*** Given text Section Begins ***

Master Movements III – It’s The Footwork

Darius Soriano —  April 2, 2011

It’s been true for the majority of his career, but now more than ever Kobe Bryant is a technician on offense. As he’s aged and his first step isn’t as explosive as it was 5 years ago, Kobe’s adapted his game to include all the subtleties that you’d expect from one of the most dedicated students of the game.

When you watch Kobe play now, you’ll notice that he’s no longer simply blowing by opponents off the dribble and throwing down monster dunks. Instead of using his dribble to set up opponents where he’s crossing over a Derrick Rose or Deron Williams, he’s works almost exclusively out of the triple threat where he uses an assortment of jab steps and ball fakes to get his defender off balance before he attacks. And when he does go off the dribble, you’ll notice that he uses a lot of change of pace and direction dribbles – hesitating or going behind his back – to shake free before he flashes a perfectly executed pivot or shot fake to leave his opponent guessing which move is next. And when he’s not looking to leave a defender in his dust, he’s punishing him with his power – backing down his man like a power forward would when trying to bury a defender under the basket.

*** Given text Section Ends ***
*** Recorded data Section Begins ***

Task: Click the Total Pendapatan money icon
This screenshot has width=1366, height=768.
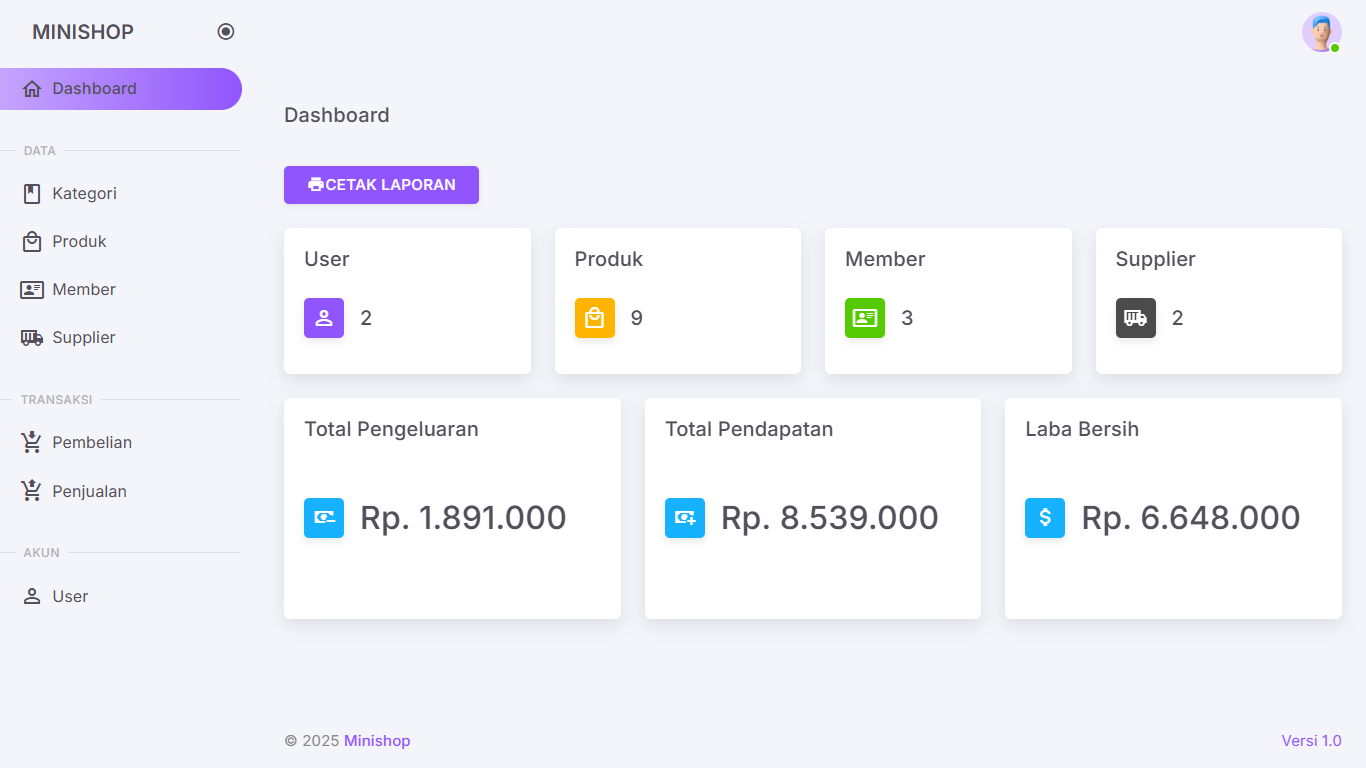Action: [685, 518]
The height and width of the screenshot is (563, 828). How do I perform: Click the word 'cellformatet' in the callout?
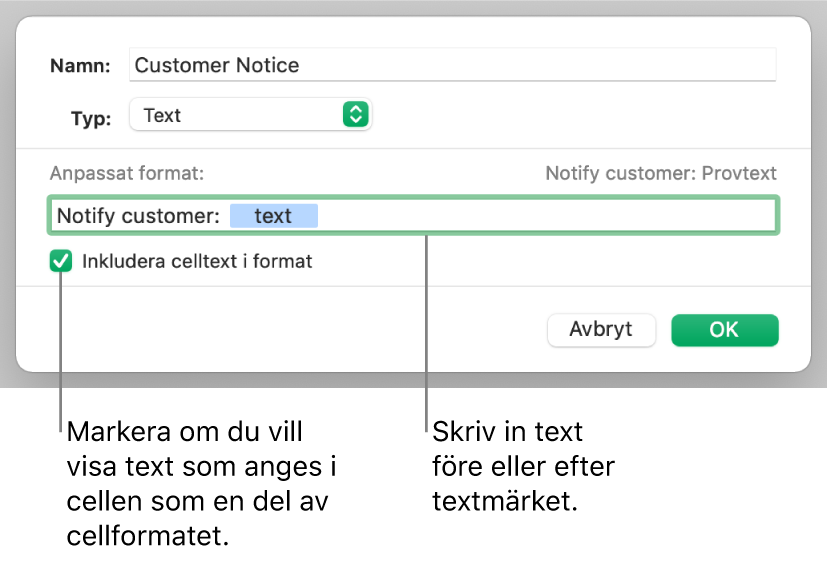(x=146, y=537)
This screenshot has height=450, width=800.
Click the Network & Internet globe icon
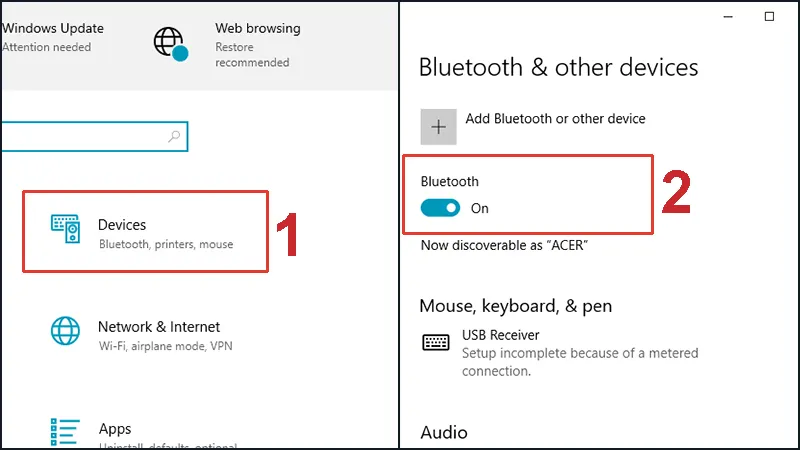66,331
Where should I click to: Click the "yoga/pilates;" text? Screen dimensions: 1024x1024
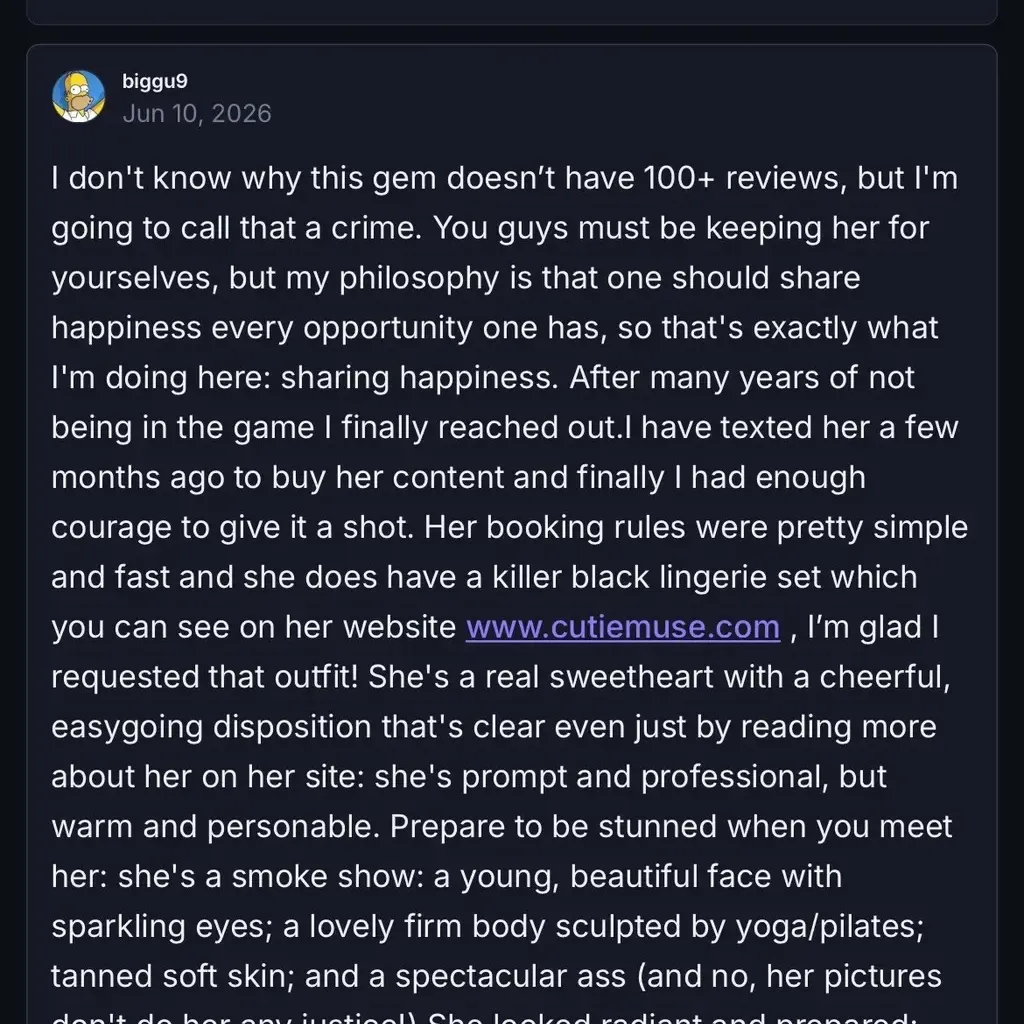830,926
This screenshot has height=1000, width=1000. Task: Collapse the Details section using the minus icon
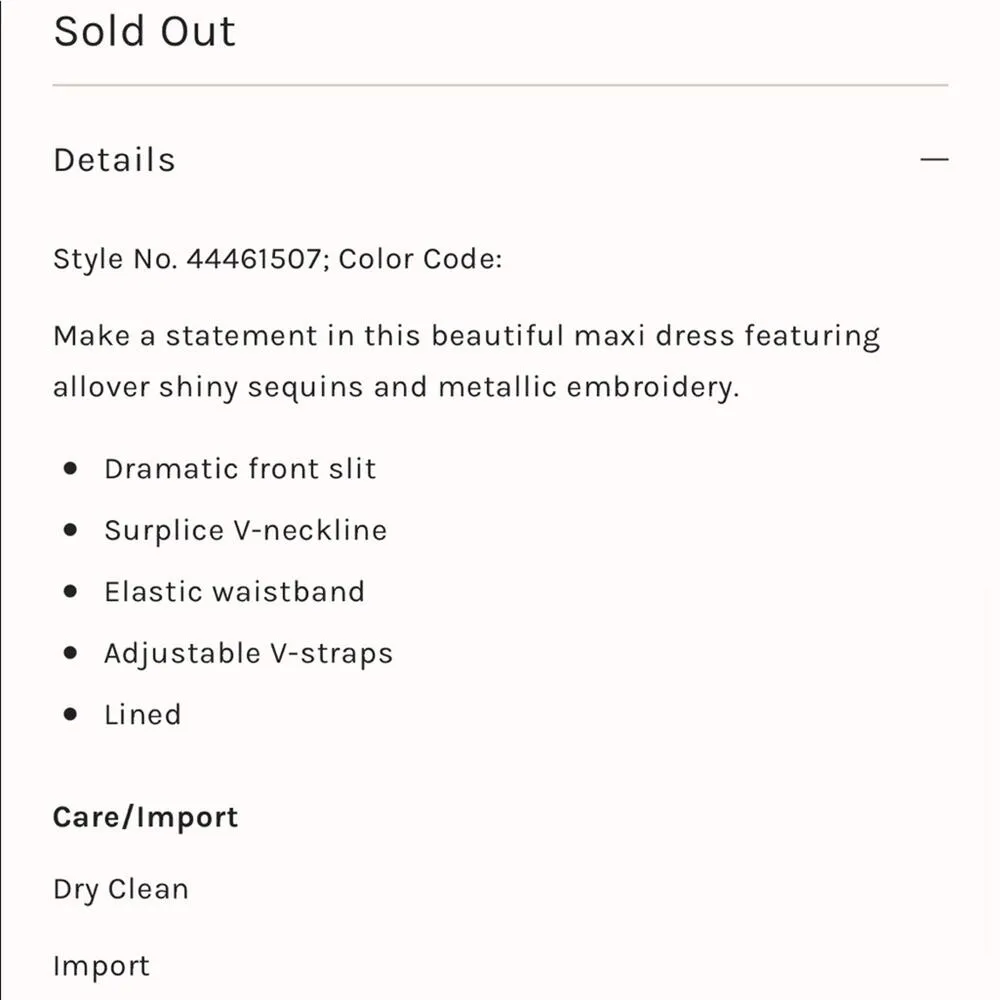pos(934,159)
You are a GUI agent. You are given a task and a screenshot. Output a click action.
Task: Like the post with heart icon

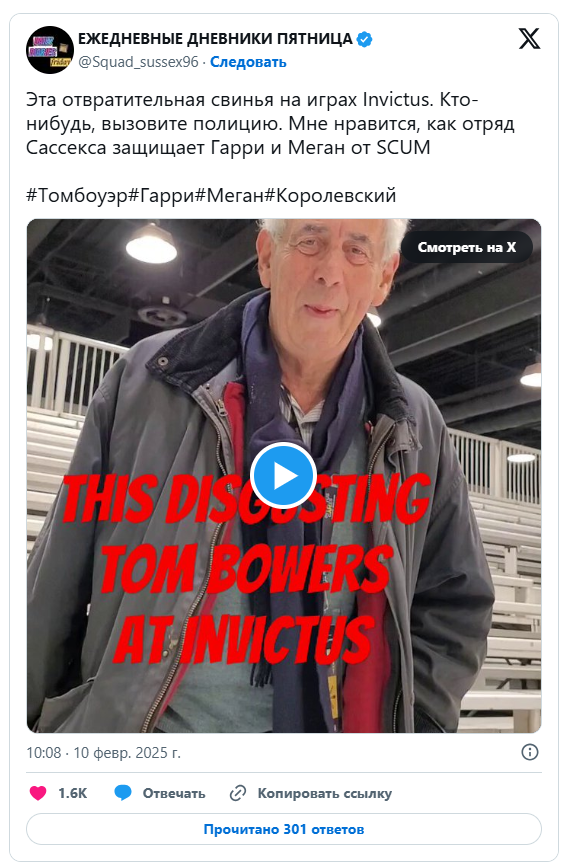(x=38, y=793)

*** Recorded data Section Ends ***

= Task set =
A - In the article on Kobe Bryant's footwork, out of what position does Bryant now work almost exclusively instead of using his dribble to set up opponents?
B - Proceed with the article on Kobe Bryant's footwork, picking up after its final sentence.

= Written responses =
A - He works out of the triple threat.

B -
This version of Kobe is still so effective, but also so different than the one we watched even 5 years ago. But don’t take my word for it, see it for yourself in the video below (h/t to LD2K for finding this gem). And when you watch it, I hope you appreciate how good he actually is at getting that separation that every great scorer craves. His use of footwork, for any a player at any position, is probably unparalleled in the league today.